> **TASK INSTRUCTIONS**: Copy every entry precisely.
*** RECORDED DATA Section Begins ***
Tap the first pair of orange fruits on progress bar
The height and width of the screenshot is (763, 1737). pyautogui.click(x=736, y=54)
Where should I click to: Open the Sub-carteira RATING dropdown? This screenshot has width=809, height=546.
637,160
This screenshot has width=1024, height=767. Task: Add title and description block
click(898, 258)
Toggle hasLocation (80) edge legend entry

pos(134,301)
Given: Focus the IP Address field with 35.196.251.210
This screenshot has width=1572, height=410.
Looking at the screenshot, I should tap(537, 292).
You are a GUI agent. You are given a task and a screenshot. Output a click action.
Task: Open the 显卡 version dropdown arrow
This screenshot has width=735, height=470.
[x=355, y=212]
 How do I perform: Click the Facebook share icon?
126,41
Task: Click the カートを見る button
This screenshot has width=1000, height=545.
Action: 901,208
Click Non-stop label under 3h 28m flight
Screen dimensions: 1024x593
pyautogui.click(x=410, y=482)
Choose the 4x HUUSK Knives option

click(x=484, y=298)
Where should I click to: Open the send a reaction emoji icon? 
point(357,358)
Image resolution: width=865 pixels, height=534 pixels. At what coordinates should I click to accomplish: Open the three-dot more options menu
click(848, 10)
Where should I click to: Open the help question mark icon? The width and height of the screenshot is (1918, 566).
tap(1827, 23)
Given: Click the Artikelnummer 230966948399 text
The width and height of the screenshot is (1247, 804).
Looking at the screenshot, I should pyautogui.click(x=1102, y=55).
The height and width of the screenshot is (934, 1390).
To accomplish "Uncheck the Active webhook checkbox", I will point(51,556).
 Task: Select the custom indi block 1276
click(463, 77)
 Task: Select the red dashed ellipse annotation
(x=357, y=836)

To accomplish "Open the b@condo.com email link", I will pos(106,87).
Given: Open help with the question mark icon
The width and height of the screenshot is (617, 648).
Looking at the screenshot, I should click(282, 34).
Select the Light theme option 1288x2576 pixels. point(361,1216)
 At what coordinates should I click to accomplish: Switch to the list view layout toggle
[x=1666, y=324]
*** RECORDED DATA Section Ends ***
> **RESULT OF THE TASK**:
Tap the first pair of orange fruits on progress bar
The height and width of the screenshot is (763, 1737). pyautogui.click(x=736, y=54)
Where should I click to: Open the Sub-carteira RATING dropdown? This screenshot has width=809, height=546.
637,160
This screenshot has width=1024, height=767. Task: Add title and description block
click(898, 258)
Toggle hasLocation (80) edge legend entry

pos(134,301)
Given: Focus the IP Address field with 35.196.251.210
This screenshot has width=1572, height=410.
Looking at the screenshot, I should tap(537, 292).
You are a GUI agent. You are given a task and a screenshot. Output a click action.
Task: Open the 显卡 version dropdown arrow
This screenshot has width=735, height=470.
[x=355, y=212]
 How do I perform: Click the Facebook share icon?
126,41
Task: Click the カートを見る button
This screenshot has width=1000, height=545.
Action: 901,208
Click Non-stop label under 3h 28m flight
Screen dimensions: 1024x593
pyautogui.click(x=410, y=482)
Choose the 4x HUUSK Knives option

click(x=484, y=298)
Where should I click to: Open the send a reaction emoji icon? 
point(357,358)
Image resolution: width=865 pixels, height=534 pixels. At what coordinates should I click to accomplish: Open the three-dot more options menu
click(848, 10)
Where should I click to: Open the help question mark icon? The width and height of the screenshot is (1918, 566).
tap(1827, 23)
Given: Click the Artikelnummer 230966948399 text
The width and height of the screenshot is (1247, 804).
Looking at the screenshot, I should pyautogui.click(x=1102, y=55).
The height and width of the screenshot is (934, 1390).
To accomplish "Uncheck the Active webhook checkbox", I will point(51,556).
 Task: Select the custom indi block 1276
click(463, 77)
 Task: Select the red dashed ellipse annotation
(x=357, y=836)

To accomplish "Open the b@condo.com email link", I will pos(106,87).
Given: Open help with the question mark icon
The width and height of the screenshot is (617, 648).
Looking at the screenshot, I should click(282, 34).
Select the Light theme option 1288x2576 pixels. point(361,1216)
 At what coordinates should I click to accomplish: Switch to the list view layout toggle
[x=1666, y=324]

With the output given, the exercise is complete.